Of course, now that I think about it, we got some bright sunshine on Wednesday, when the fourth/fifth grade class had an outing. The sixth/seventh grade was closed so that their teacher could submit some paperwork in Riobamba, so there was nothing better for me to do than to go out with the fourth/fifth grade. They were hiking down to the hacienda, where there is a reserve tank for the irrigation water, to go swimming. Not exactly the old water hole, but surprisingly close. We took the route that I found so terrifying initially, and I have to say that I’m getting better at it. It’s still scary, but nowhere near as much. And then we went off that route, down a much steeper (but less open) trail to the water tank. I confess that I didn’t go swimming, having left my shorts back at the house like a Village school student. Of course, the water does give me pause, as well. I don’t like to think what it would do to my gastrointestinal system if I swallowed any of it, and being the swimmer that I am, I’m pretty sure I’d swallow some. But it was fun to watch the kids who could swim splash around, and the kids who couldn’t try to learn. And almost all of them did try to learn—some by holding on to balls as floats, others by being hauled around on ropes held by bigger kids. There was also some leaping from the high ground above the tank. I gave that a look—I’m not sure I could make myself do it, but I’ll have a chance to find out when the sixth/seventh grade makes this trip in a week or two.
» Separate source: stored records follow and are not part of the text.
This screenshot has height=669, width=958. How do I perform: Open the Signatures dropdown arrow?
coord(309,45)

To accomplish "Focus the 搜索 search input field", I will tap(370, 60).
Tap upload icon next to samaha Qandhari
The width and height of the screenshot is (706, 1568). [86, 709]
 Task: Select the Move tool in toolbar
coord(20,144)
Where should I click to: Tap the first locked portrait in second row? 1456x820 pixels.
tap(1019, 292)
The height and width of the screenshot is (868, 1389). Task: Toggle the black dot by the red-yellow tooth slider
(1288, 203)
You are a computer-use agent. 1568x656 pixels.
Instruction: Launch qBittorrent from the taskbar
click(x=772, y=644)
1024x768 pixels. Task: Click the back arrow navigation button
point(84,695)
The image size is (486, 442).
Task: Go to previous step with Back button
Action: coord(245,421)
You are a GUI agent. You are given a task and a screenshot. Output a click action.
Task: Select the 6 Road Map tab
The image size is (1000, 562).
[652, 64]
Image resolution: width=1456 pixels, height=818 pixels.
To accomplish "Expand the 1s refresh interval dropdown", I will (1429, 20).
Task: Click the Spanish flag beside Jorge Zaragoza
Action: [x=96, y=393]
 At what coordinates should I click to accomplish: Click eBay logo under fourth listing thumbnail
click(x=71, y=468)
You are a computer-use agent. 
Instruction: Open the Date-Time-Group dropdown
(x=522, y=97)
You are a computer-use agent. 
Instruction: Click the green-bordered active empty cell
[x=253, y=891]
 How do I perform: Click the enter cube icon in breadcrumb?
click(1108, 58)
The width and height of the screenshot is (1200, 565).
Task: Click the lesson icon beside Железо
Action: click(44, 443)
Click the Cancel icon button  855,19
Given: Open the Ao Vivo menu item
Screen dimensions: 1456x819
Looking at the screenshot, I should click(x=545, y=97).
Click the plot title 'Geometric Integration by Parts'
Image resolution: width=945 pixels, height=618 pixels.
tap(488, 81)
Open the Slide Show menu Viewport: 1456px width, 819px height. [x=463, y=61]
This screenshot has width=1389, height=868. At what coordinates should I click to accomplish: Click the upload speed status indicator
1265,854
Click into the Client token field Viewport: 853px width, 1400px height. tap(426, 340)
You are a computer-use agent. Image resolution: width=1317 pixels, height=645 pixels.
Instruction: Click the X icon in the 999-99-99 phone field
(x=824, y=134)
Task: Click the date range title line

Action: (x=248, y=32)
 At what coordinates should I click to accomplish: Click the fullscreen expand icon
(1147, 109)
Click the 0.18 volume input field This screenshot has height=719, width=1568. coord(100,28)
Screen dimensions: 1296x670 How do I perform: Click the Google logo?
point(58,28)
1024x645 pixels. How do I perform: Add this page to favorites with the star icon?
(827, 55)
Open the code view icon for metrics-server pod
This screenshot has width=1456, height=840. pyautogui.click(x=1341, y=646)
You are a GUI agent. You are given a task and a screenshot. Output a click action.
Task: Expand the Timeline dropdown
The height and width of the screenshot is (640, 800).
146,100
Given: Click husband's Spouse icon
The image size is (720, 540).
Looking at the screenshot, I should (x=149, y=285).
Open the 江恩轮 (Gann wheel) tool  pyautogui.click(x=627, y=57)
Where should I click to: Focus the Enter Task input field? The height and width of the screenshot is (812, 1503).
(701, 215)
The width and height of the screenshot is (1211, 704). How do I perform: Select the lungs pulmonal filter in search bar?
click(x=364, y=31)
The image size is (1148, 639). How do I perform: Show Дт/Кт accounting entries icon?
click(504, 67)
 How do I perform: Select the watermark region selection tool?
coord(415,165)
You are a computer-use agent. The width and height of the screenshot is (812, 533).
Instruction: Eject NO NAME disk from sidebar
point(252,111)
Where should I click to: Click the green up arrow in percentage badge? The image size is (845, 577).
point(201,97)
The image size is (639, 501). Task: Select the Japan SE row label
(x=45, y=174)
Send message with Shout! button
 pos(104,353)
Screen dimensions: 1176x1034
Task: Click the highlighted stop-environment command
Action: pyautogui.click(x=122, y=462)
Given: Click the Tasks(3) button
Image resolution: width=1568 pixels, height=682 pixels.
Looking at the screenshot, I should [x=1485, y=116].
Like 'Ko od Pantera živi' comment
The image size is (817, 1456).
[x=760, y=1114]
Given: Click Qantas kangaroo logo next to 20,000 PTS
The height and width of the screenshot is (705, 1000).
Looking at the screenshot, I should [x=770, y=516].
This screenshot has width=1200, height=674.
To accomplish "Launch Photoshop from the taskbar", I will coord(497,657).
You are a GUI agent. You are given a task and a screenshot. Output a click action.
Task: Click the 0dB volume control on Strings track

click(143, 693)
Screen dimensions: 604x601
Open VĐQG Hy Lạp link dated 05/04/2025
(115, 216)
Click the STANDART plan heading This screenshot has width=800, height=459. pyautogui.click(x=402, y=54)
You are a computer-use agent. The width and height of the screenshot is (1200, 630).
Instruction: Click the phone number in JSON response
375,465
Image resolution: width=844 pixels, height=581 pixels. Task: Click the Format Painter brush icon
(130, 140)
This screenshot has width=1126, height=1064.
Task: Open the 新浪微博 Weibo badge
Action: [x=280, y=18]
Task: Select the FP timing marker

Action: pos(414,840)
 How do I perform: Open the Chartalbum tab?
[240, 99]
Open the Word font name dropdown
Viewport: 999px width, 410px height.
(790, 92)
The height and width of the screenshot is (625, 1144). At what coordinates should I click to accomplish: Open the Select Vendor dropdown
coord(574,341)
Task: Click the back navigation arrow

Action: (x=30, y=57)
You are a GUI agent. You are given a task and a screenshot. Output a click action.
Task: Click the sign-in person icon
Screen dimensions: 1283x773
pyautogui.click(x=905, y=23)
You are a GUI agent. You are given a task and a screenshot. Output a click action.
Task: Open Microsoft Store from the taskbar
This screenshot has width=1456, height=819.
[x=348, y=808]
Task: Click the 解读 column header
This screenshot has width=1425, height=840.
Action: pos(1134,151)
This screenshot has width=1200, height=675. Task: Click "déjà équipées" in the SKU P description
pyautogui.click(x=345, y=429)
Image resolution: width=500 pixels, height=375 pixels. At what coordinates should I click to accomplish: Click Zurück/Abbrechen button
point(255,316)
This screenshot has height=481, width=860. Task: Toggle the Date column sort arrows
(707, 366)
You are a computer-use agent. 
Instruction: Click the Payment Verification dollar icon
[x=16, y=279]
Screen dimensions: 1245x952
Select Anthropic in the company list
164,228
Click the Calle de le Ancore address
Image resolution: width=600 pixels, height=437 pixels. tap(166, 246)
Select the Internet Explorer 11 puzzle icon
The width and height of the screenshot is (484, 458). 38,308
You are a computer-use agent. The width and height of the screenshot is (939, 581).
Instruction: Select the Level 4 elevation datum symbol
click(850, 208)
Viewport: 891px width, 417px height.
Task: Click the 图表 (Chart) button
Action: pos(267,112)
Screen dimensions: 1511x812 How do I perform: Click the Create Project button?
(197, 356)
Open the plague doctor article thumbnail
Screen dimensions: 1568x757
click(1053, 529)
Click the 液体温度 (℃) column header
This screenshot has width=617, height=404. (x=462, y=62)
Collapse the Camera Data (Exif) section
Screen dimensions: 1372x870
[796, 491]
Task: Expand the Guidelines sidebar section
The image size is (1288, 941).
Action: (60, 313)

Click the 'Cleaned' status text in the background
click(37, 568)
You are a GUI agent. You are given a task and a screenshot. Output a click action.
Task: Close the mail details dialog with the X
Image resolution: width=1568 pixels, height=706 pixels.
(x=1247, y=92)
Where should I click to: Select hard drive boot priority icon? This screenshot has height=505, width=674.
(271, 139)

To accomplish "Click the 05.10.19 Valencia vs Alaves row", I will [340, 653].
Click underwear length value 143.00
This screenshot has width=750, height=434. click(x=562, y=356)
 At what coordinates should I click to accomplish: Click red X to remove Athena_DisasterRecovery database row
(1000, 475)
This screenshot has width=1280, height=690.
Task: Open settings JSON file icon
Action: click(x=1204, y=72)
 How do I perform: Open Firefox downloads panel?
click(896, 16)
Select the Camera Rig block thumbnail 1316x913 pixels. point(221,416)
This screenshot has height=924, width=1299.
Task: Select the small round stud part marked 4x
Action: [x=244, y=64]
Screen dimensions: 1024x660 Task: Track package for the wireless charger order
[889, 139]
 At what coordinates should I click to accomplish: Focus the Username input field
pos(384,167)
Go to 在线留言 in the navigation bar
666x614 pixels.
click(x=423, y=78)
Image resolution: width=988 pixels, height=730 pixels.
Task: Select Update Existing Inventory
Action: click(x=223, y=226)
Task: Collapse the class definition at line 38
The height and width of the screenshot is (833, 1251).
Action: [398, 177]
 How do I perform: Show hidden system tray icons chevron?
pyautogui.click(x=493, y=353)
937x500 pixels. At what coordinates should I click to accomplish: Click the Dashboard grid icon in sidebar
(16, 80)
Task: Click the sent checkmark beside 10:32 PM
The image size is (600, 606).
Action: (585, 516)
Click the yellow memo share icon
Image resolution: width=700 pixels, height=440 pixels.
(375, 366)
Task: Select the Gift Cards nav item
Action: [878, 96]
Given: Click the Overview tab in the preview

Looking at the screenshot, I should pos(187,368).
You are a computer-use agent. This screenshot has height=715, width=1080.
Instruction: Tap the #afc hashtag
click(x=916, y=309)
Another odd thing is the proliferation of some impressively large beetles in the plaza. With a little luck, pictures are attached. They are called Catu, and, unless my biology skills totally fail me, they seem to be built only for sexual reproduction. They’re much too awkward for anything else. The long forearms on the male beetles, which is what I believe I have in the picture, lock on to whatever they come into contact with. I assume they’re for grasping the female, which is almost as big, but doesn’t have the impressive rhino horn or long arms. I’d like to smuggle one back for Professor E.S. of Kutztown University, but I hope he can make do with this picture. As I understand it, by Carneval (Mardi Gras to you New Orleanians) the plaza will be covered with these things, a happy side effect of the rainy season.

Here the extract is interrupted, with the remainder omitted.